Arabic is a language with rich morphology and few resources. Arabic is therefore recognized as one of the most challenging languages for machine translation. The study of translation into Arabic has received significantly less attention than that of European languages. As a consequence, further research into Arabic machine translation quality needs more necessary investigation. A translation model is proposed between Arabic and English based on Neural Machine Translation (NMT). The proposed model employs a transformer with multi-head attention. It combines a feed-forward network with a multi-head attention mechanism. The NMT proposed model has demonstrated its effectiveness in improving translation by achieving an impressive accuracy of 97.68%, a loss of 0.0778, and a near-perfect Bilingual Evaluation Understudy (BLEU) score of 99.95.

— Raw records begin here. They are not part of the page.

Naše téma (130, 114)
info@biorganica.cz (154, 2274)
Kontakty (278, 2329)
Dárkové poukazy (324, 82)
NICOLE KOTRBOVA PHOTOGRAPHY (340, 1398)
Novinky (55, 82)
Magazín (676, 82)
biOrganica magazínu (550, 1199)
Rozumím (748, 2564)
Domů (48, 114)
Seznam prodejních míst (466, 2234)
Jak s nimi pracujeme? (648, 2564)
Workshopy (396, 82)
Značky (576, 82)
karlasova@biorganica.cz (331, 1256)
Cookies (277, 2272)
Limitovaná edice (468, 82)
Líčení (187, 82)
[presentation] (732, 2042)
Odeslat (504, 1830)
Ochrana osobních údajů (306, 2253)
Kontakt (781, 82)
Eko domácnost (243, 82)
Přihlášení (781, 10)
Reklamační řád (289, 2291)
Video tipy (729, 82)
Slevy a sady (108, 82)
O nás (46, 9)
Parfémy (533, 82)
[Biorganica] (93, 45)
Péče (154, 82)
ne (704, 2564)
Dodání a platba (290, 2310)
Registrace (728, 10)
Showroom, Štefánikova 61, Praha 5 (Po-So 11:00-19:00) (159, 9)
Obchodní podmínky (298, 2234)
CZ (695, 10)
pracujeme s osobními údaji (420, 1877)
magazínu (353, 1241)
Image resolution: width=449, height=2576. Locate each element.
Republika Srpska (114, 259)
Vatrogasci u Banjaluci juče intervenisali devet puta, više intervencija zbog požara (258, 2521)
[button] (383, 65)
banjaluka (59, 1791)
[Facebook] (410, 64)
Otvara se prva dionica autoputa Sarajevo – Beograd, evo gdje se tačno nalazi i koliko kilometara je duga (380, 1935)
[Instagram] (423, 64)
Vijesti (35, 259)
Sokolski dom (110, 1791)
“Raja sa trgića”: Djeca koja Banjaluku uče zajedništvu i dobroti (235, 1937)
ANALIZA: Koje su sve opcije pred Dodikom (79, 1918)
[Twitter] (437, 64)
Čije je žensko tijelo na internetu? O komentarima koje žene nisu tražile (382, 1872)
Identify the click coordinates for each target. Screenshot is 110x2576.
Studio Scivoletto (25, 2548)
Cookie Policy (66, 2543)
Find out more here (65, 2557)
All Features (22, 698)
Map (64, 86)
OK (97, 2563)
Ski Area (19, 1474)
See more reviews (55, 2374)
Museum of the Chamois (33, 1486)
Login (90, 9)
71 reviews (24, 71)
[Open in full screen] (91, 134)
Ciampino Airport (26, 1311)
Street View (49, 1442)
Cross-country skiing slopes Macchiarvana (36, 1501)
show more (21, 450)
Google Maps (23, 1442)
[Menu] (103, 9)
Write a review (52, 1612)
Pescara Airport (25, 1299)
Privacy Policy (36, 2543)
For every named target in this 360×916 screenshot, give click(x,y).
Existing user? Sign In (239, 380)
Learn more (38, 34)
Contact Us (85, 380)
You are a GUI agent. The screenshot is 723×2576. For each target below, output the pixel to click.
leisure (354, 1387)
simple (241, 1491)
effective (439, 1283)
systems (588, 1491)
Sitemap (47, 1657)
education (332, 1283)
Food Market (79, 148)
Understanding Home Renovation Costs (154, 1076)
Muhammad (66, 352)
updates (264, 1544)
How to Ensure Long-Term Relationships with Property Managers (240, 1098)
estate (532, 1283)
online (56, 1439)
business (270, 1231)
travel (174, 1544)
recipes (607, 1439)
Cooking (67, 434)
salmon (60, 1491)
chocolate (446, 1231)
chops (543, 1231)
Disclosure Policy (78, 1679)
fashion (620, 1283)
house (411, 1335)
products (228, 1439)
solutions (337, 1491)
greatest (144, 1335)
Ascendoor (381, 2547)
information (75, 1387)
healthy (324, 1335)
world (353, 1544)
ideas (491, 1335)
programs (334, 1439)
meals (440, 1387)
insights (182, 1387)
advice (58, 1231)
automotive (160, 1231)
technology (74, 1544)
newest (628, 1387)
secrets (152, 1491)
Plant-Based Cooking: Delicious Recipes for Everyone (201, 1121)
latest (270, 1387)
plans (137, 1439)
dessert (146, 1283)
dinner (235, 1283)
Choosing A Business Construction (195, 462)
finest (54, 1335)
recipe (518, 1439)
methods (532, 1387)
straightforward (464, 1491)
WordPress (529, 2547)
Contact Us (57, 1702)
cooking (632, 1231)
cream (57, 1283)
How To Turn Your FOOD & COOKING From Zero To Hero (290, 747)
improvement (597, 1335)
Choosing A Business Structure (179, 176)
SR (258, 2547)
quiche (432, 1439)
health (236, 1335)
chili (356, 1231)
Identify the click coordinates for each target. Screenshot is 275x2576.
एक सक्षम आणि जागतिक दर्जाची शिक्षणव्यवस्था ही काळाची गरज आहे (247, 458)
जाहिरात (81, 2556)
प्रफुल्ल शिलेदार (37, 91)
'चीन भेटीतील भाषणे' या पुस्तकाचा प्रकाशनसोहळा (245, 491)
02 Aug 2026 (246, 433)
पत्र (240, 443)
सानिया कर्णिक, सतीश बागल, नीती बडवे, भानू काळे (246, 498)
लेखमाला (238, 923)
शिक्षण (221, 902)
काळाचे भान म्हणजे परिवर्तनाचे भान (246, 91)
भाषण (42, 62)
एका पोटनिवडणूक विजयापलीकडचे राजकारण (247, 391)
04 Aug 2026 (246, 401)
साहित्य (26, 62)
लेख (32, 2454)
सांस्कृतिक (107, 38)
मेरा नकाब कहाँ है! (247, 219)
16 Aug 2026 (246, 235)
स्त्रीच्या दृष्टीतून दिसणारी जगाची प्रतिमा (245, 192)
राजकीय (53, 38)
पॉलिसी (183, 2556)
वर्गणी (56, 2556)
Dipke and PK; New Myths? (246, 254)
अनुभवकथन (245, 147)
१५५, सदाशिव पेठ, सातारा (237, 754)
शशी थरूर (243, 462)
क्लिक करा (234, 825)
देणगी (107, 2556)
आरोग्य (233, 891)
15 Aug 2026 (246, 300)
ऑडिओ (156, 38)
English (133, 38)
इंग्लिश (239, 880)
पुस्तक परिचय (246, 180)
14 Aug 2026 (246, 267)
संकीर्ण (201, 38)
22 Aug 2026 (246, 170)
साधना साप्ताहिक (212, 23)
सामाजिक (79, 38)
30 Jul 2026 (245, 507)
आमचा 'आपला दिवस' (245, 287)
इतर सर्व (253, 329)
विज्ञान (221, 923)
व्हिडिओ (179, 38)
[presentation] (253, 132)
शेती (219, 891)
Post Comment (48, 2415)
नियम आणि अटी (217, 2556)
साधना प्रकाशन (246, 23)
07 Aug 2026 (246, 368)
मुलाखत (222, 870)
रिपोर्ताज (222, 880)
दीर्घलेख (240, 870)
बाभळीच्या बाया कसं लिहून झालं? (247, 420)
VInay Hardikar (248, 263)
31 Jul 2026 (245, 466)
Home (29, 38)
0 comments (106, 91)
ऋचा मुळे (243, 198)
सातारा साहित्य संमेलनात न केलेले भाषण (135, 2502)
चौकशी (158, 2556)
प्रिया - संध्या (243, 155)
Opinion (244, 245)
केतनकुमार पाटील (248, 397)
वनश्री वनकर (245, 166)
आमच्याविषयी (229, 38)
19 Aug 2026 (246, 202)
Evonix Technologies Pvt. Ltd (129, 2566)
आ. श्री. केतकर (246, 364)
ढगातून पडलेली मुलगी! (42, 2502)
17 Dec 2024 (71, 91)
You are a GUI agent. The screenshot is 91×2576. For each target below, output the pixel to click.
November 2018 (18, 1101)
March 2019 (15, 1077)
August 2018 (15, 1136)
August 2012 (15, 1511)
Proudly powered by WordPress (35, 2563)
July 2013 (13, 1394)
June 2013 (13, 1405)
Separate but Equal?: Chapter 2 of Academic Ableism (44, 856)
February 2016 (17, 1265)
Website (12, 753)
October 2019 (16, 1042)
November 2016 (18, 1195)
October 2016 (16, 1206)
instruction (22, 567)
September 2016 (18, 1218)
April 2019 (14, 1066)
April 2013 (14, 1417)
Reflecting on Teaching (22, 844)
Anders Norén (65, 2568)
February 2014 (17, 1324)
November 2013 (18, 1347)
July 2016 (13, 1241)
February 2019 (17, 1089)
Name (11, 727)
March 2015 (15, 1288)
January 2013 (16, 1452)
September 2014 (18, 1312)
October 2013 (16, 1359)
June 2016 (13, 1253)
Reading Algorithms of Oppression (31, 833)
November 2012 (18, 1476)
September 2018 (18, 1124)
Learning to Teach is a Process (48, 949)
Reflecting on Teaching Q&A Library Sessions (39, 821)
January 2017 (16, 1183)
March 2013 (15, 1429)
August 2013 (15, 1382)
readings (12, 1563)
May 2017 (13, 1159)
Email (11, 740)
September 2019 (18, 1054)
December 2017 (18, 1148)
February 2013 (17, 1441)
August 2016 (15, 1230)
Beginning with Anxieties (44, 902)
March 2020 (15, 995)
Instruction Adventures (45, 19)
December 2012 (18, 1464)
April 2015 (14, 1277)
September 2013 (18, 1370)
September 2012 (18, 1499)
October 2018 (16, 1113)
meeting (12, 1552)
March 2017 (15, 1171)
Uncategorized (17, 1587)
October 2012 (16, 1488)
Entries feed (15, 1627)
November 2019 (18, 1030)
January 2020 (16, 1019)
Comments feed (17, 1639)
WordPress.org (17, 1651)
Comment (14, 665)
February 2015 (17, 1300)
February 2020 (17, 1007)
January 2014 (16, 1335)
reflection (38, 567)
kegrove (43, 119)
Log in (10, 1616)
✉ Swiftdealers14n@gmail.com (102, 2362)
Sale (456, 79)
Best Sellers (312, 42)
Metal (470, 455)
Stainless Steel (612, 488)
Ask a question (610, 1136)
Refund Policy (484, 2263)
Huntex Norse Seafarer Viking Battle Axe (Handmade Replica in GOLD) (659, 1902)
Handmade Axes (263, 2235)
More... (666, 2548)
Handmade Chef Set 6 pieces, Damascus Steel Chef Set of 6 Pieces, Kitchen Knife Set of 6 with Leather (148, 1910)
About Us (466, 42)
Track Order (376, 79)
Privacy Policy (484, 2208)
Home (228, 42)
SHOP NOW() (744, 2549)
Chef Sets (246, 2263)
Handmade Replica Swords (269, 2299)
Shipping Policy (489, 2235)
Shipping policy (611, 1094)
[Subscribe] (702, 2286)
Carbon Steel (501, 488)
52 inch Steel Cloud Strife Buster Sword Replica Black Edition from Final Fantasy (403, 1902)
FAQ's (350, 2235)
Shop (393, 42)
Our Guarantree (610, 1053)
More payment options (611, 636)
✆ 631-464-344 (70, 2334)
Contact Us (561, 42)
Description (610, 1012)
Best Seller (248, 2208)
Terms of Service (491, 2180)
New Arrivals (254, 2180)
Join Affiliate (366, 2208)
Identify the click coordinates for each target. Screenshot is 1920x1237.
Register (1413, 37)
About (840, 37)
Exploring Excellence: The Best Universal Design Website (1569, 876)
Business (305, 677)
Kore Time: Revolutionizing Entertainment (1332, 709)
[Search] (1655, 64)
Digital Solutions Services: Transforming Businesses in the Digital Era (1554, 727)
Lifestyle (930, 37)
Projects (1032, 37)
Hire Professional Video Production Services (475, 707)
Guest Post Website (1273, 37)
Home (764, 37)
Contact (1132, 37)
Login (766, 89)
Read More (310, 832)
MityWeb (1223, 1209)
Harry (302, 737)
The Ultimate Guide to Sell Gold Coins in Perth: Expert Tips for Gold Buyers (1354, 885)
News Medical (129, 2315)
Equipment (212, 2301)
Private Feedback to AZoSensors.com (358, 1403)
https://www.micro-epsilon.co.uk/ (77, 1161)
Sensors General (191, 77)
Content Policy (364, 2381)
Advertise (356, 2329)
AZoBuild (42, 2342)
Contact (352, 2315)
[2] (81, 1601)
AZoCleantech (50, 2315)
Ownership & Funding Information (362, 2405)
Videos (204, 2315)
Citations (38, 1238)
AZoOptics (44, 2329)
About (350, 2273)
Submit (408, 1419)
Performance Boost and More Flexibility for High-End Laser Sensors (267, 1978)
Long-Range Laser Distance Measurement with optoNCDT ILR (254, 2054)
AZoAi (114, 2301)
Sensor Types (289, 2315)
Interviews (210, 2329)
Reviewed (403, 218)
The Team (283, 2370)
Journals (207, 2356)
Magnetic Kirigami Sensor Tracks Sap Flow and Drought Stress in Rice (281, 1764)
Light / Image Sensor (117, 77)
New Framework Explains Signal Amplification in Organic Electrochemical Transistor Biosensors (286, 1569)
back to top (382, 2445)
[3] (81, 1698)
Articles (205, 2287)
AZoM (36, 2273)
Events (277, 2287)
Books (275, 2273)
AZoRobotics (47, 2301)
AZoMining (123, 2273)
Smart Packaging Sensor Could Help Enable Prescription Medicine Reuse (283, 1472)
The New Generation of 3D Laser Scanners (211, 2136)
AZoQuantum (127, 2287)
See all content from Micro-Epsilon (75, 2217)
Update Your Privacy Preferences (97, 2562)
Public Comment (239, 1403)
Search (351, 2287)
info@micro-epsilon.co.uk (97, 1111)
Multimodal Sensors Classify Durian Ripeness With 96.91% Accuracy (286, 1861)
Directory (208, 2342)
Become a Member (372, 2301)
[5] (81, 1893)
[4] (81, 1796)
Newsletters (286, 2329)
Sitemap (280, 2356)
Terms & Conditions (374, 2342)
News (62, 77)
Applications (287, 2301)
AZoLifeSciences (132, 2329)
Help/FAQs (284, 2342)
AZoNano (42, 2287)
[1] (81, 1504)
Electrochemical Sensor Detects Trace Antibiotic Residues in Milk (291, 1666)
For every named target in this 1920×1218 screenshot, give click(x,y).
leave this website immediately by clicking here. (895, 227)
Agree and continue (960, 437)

Additionally, this thesis aims to create an intelligent model for detecting offensive and hate speech on Arab social media. A model is proposed that can paraphrase and translate English cyber hate data into Arabic to tackle the lack of Arabic context resources in the cyber hate speech domain. Also, It applied different deep learning models and a pre-trained model to classify these data. To achieve this, a Multi-Task Learning (MTL) model is developed using a pre-trained Arabic language model. The MTL model is trained on cross-corpora representing variations in offensive and hate contexts to learn global and dataset-specific contextual representations. The MTL model achieves accuracy with 99.24% using the transformer model while it achieves 78.71% using CNN+LSTM for Arabic cyber hate speech detection.